■ **TASK INSTRUCTIONS**:
What is expected is a word-for-word copy of all the entries.

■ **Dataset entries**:
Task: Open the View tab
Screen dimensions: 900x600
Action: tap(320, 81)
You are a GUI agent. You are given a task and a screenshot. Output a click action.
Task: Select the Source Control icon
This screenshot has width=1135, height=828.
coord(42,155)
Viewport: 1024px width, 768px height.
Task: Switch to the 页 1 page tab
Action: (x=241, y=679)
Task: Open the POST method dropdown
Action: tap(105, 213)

■ **FINISHED EXERCISE**:
Task: Open the View tab
Screen dimensions: 900x600
Action: tap(320, 81)
You are a GUI agent. You are given a task and a screenshot. Output a click action.
Task: Select the Source Control icon
This screenshot has width=1135, height=828.
coord(42,155)
Viewport: 1024px width, 768px height.
Task: Switch to the 页 1 page tab
Action: (x=241, y=679)
Task: Open the POST method dropdown
Action: tap(105, 213)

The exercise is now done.